> WORK REQUEST
All records must be quoted exactly. Omit the pictures.

> AVAILABLE DATA

—————

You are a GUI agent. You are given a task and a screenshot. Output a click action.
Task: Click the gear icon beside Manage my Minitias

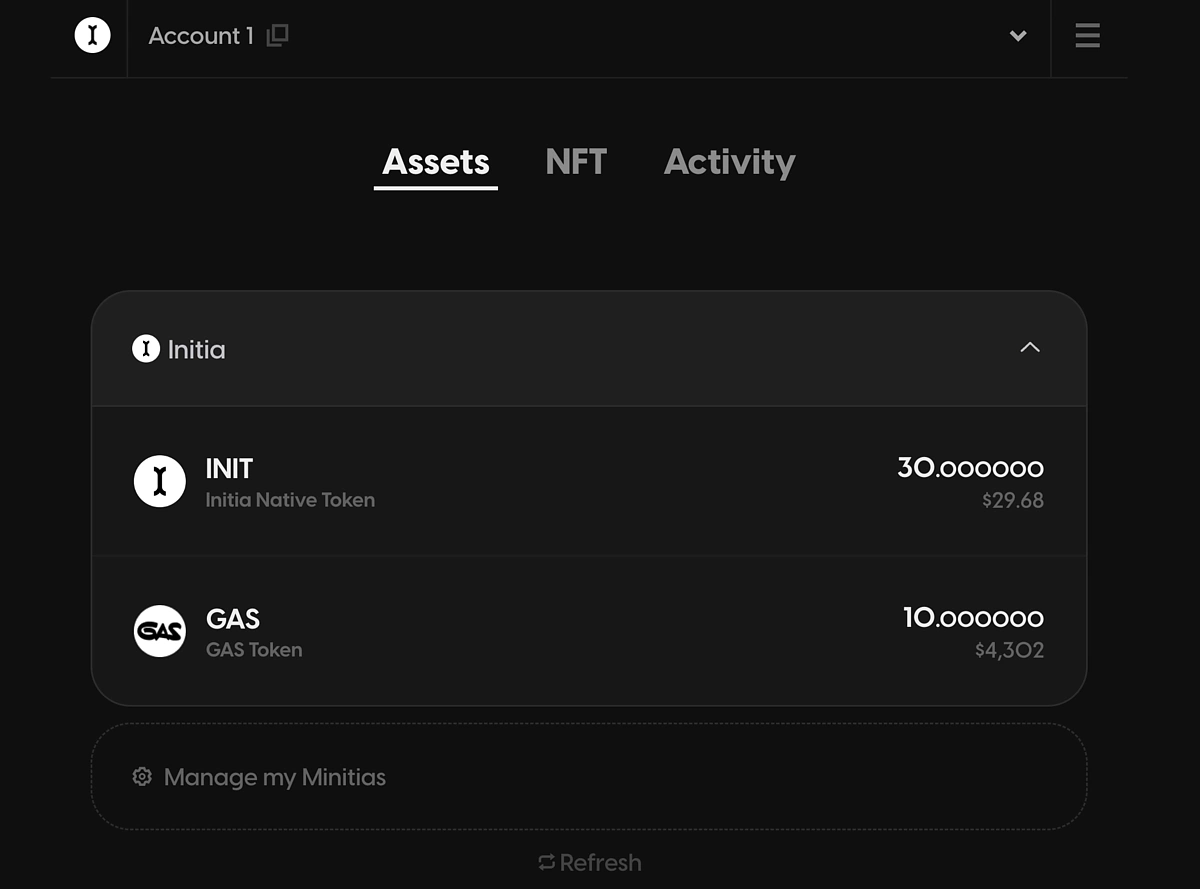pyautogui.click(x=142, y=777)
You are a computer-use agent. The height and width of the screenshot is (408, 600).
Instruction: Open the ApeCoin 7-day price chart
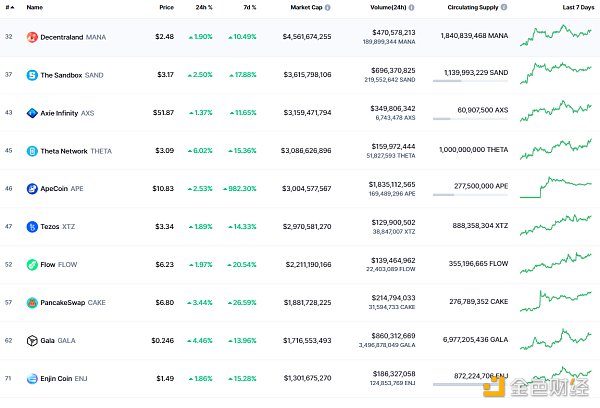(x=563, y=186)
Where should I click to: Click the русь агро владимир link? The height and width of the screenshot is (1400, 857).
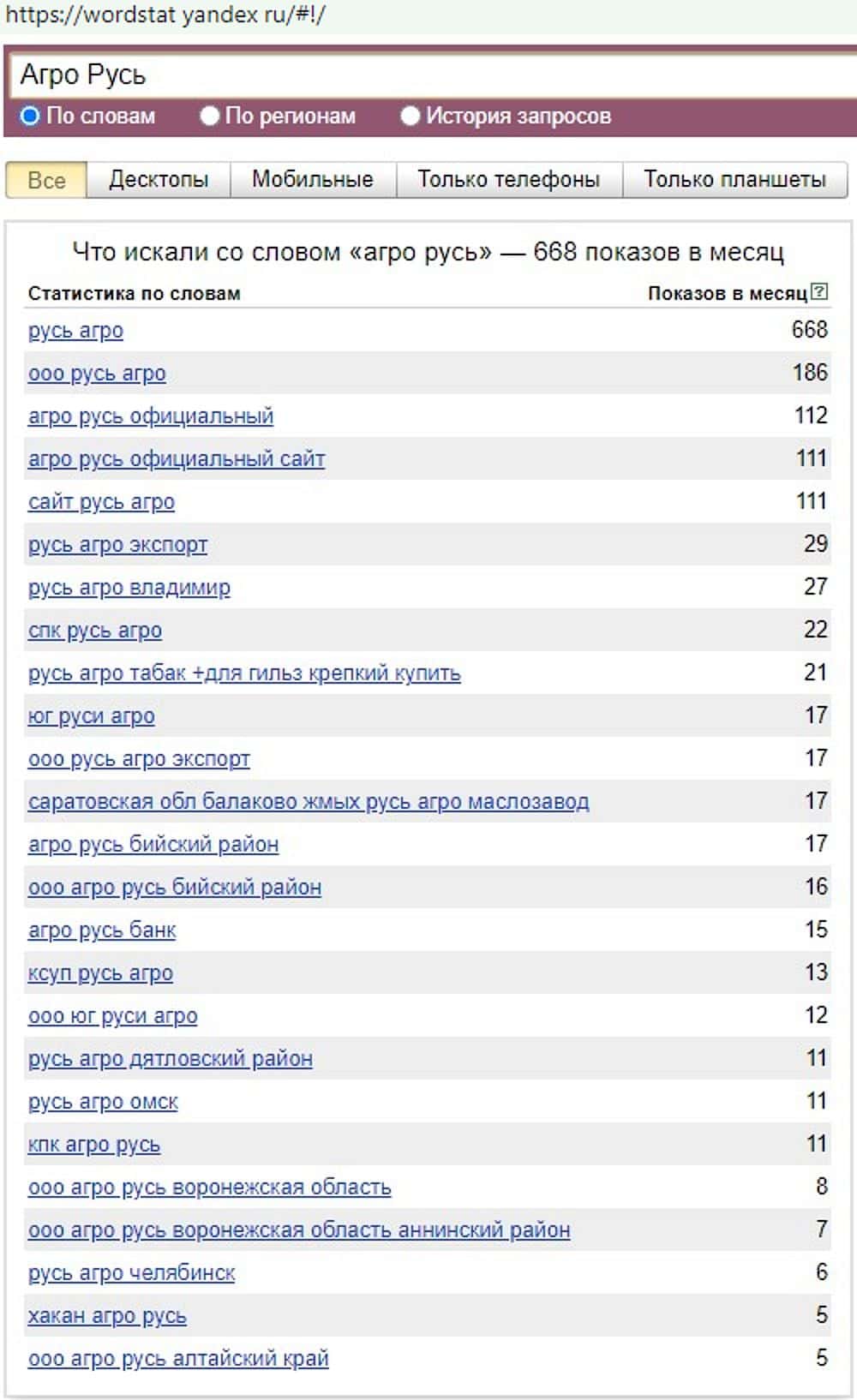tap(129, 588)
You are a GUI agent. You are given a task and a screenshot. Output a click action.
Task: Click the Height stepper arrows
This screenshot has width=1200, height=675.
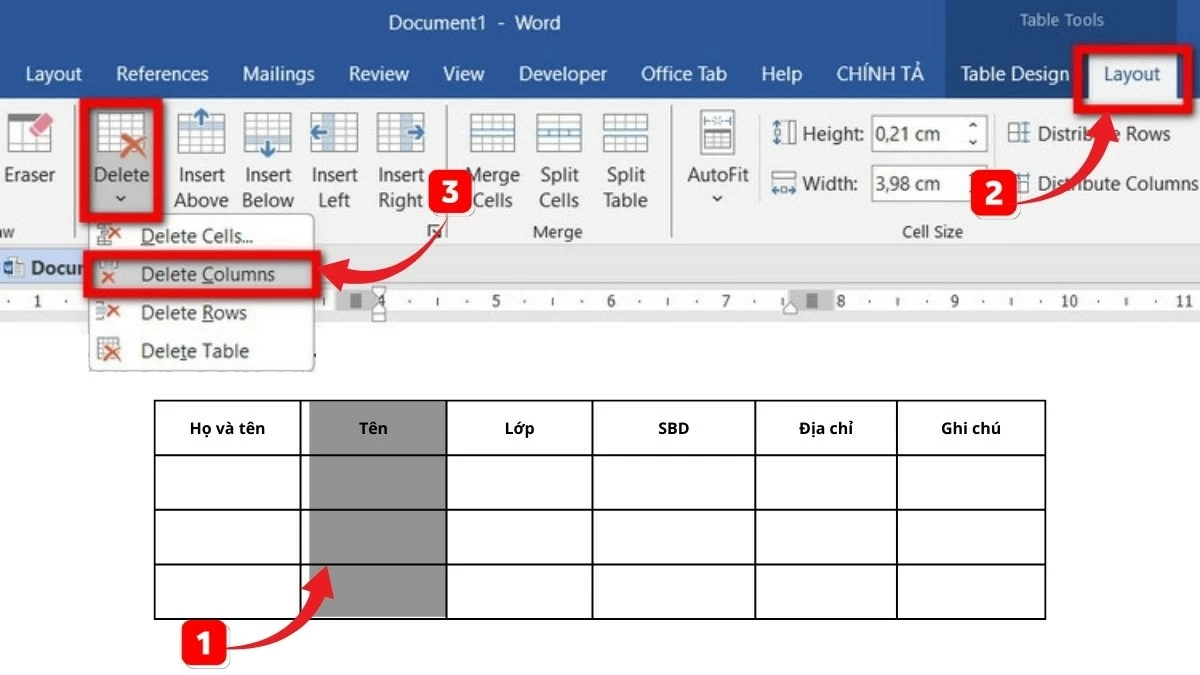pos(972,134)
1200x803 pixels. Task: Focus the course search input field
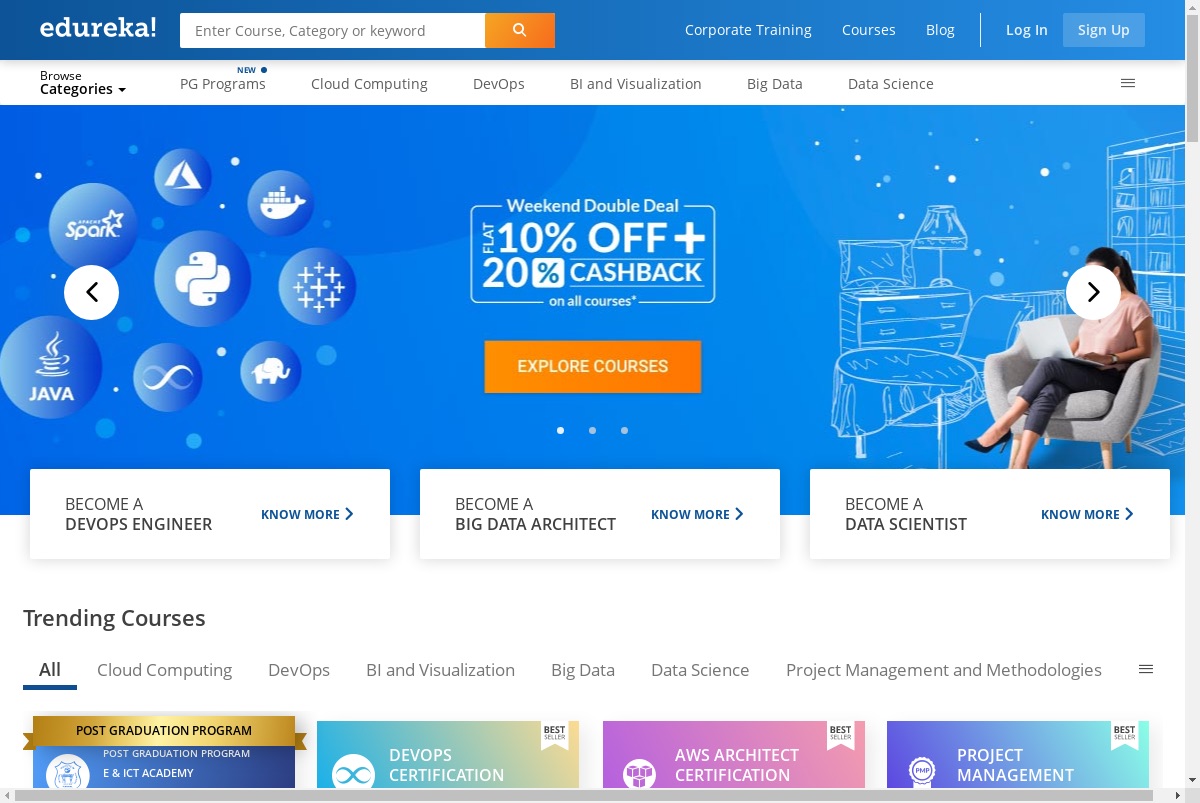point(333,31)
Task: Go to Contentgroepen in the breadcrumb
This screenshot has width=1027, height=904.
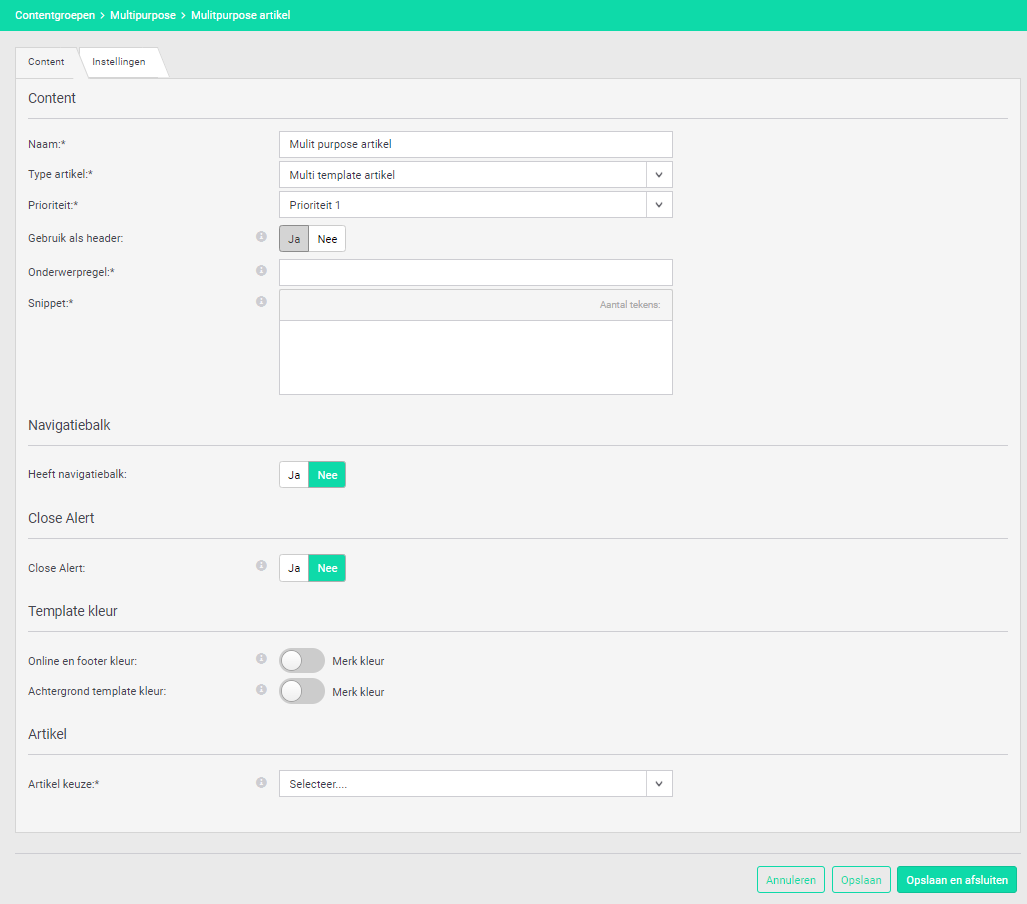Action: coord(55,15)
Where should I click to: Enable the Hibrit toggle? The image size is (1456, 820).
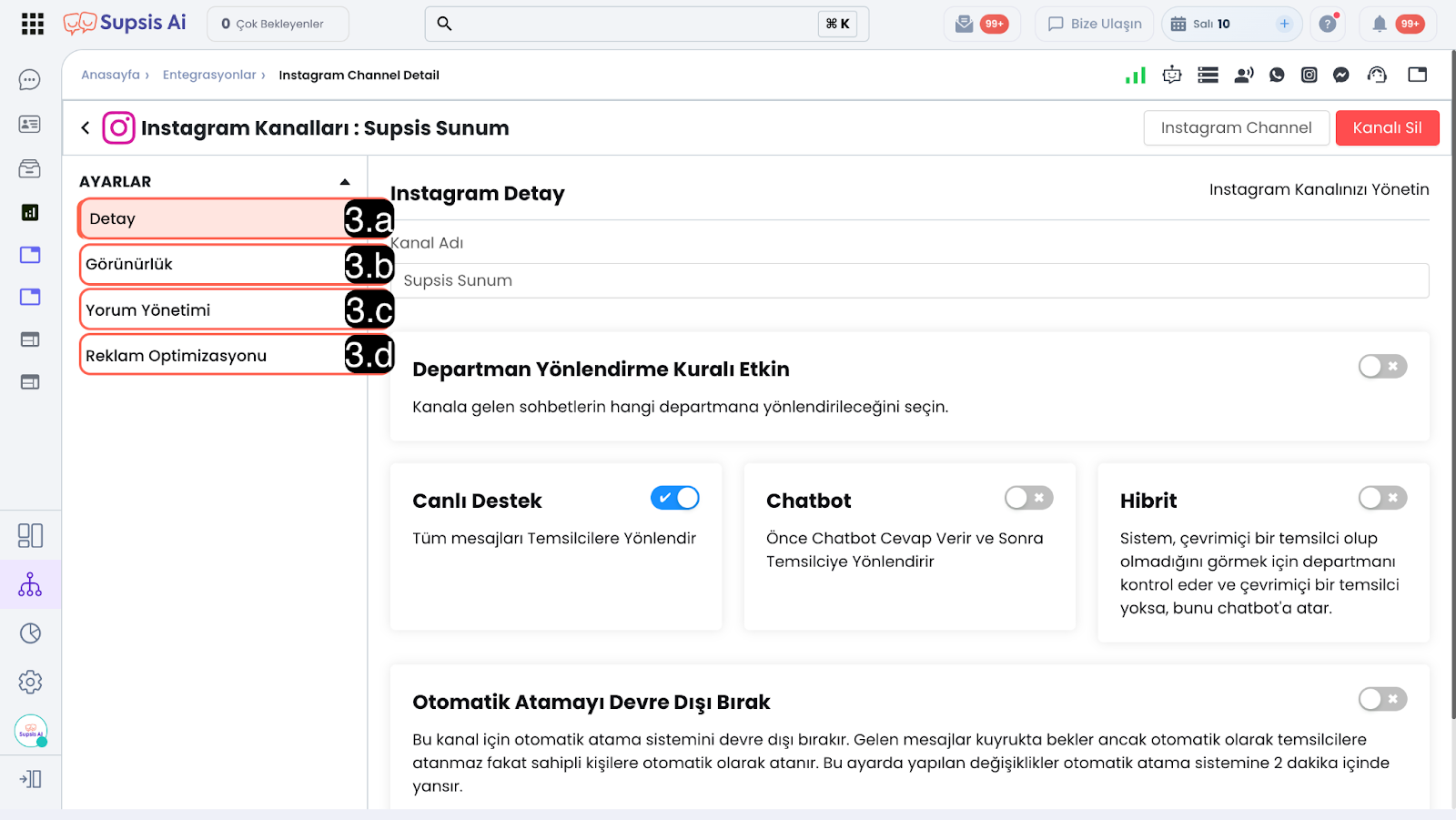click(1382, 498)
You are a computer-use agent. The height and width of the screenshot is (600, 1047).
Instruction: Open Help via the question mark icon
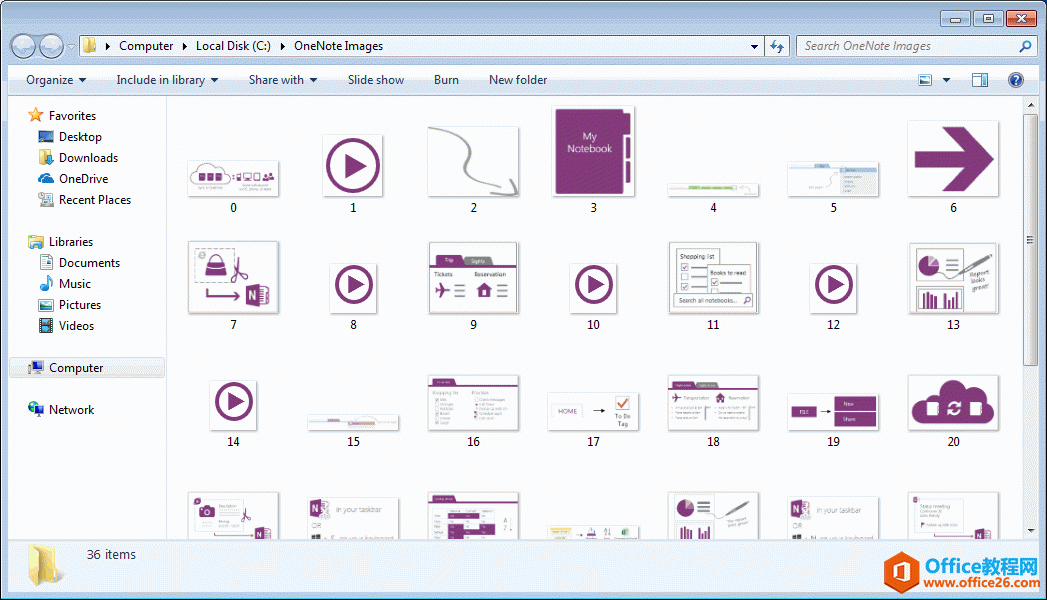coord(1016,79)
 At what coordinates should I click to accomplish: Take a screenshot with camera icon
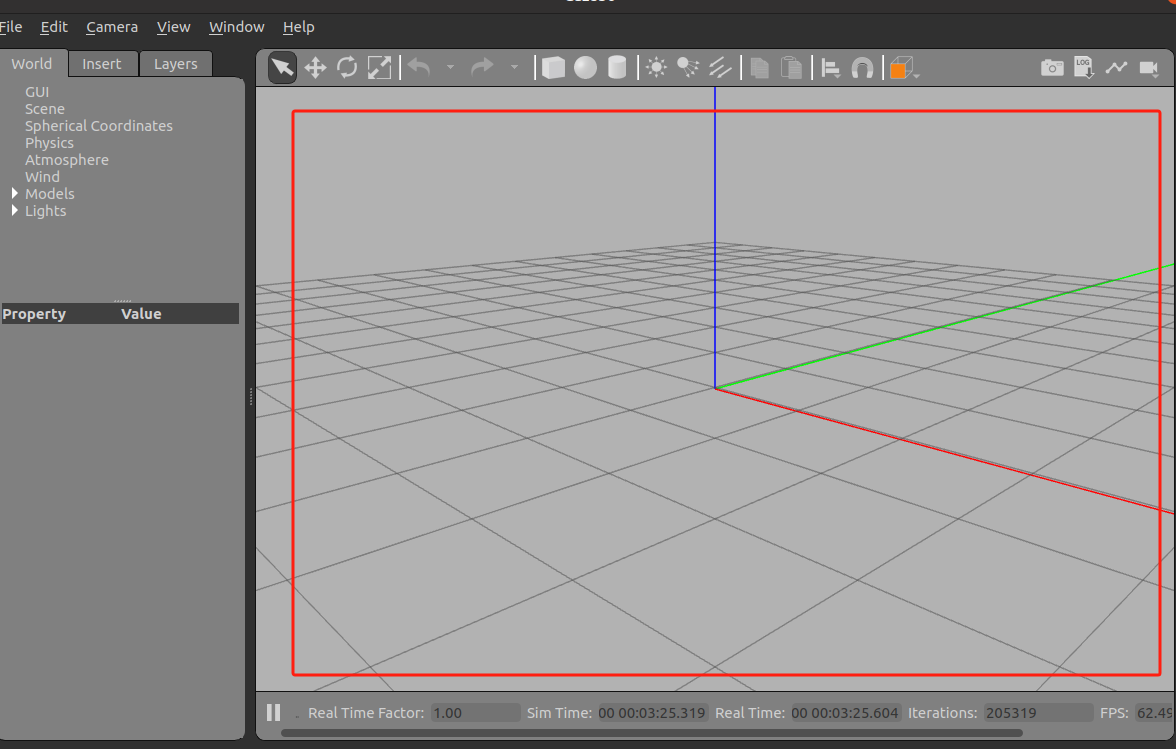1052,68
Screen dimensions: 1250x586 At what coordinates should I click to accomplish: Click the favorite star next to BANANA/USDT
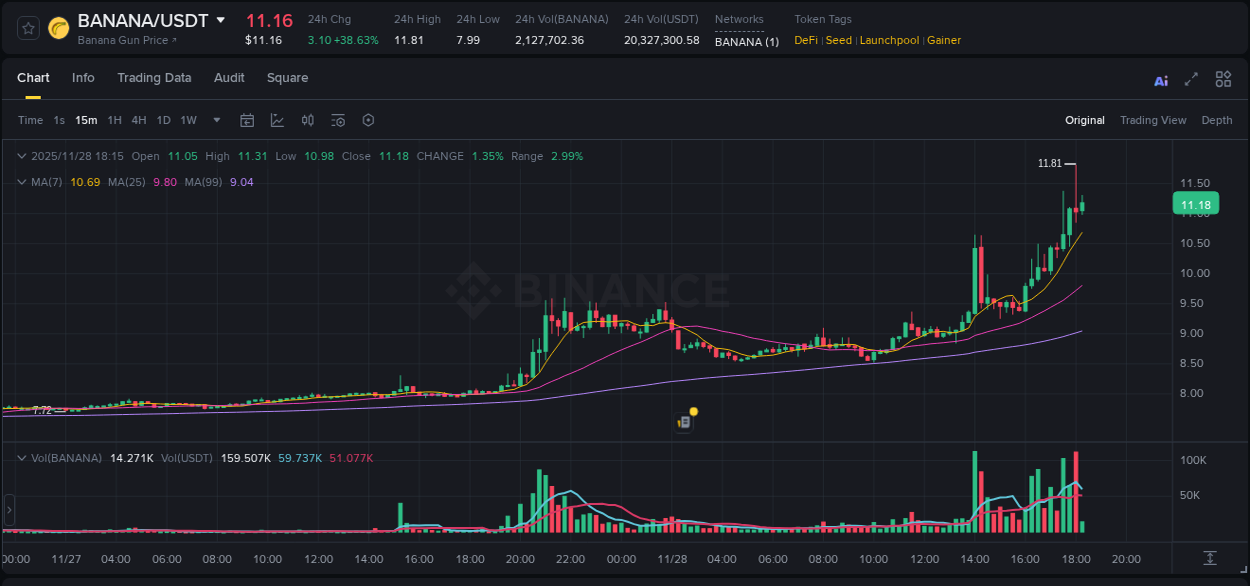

—————

> RESULT BELOW
You are a GUI agent. You are given a task and a screenshot. Output a click action.
Task: Click the gear icon beside Manage my Minitias

pyautogui.click(x=142, y=777)
You are a computer-use agent. The height and width of the screenshot is (408, 600).
Instruction: Open the ApeCoin 7-day price chart
(x=563, y=186)
Where should I click to: Click the русь агро владимир link? The height and width of the screenshot is (1400, 857).
tap(129, 588)
You are a GUI agent. You are given a task and a screenshot. Output a click action.
Task: Click the Height stepper arrows
This screenshot has width=1200, height=675.
pos(972,134)
1200x803 pixels. Task: Focus the course search input field
point(333,31)
Task: Go to Contentgroepen in the breadcrumb
This screenshot has width=1027, height=904.
Action: coord(55,15)
Where should I click to: Enable the Hibrit toggle? The image size is (1456, 820).
click(1382, 498)
You are a computer-use agent. The height and width of the screenshot is (600, 1047).
Instruction: Open Help via the question mark icon
coord(1016,79)
 At what coordinates should I click to accomplish: Take a screenshot with camera icon
1052,68
Screen dimensions: 1250x586 At what coordinates should I click to accomplish: Click the favorite star next to BANANA/USDT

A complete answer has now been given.